Entries supplied:
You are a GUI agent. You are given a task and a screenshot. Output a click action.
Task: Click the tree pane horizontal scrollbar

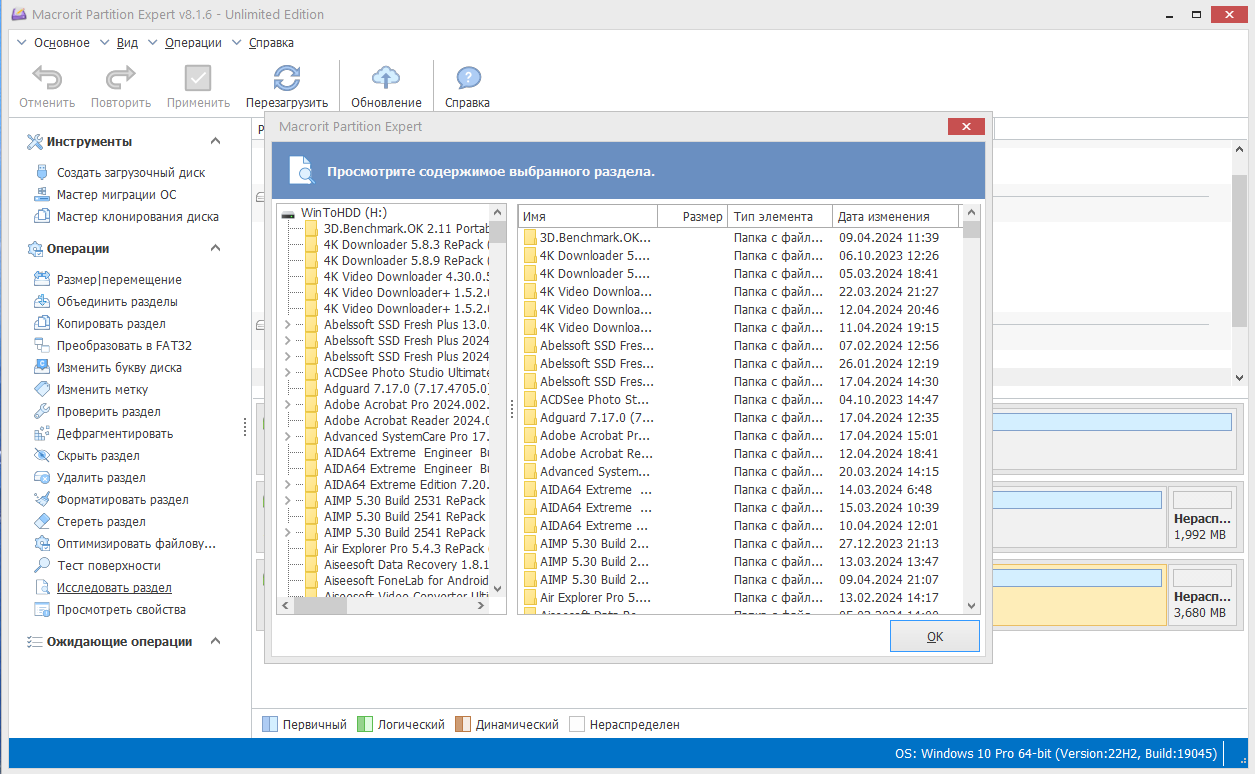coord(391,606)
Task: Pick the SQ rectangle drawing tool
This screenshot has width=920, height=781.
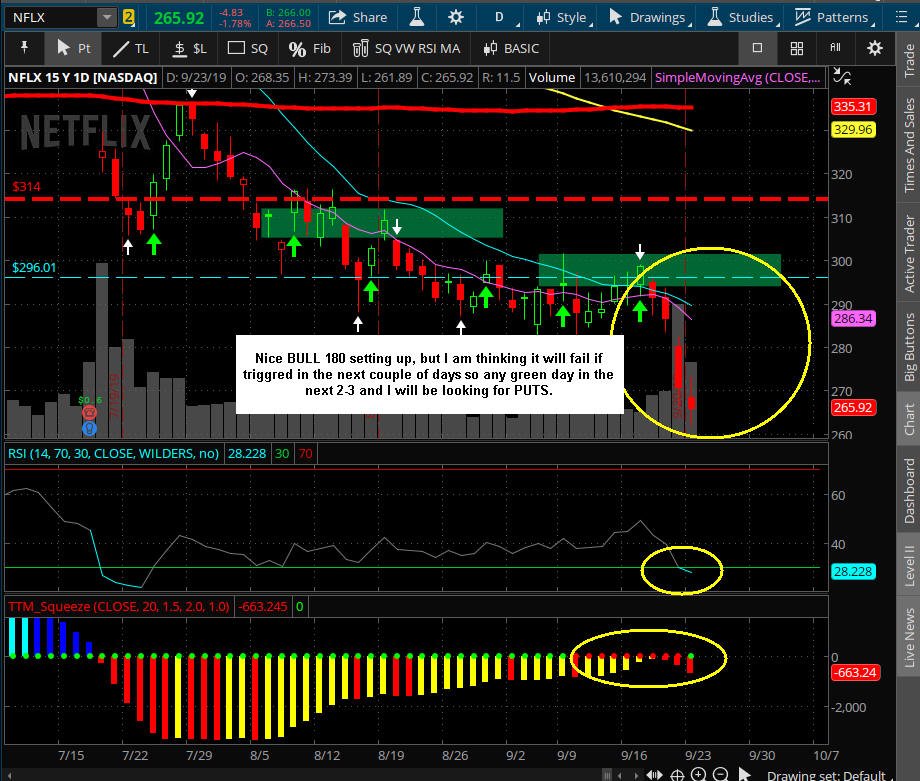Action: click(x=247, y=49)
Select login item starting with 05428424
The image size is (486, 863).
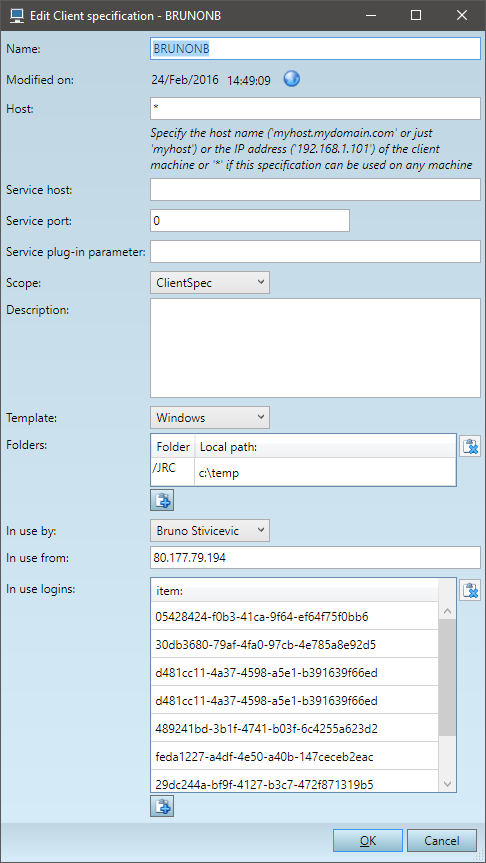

Job: Please find every line in the entries above that contains the word "screenshot", and copy each of those lines in full. Treat uppercase and lowercase as different.

Reply to the exercise:
You are a GUI agent. You are given a task and a screenshot. Output a click action.
This screenshot has width=920, height=781.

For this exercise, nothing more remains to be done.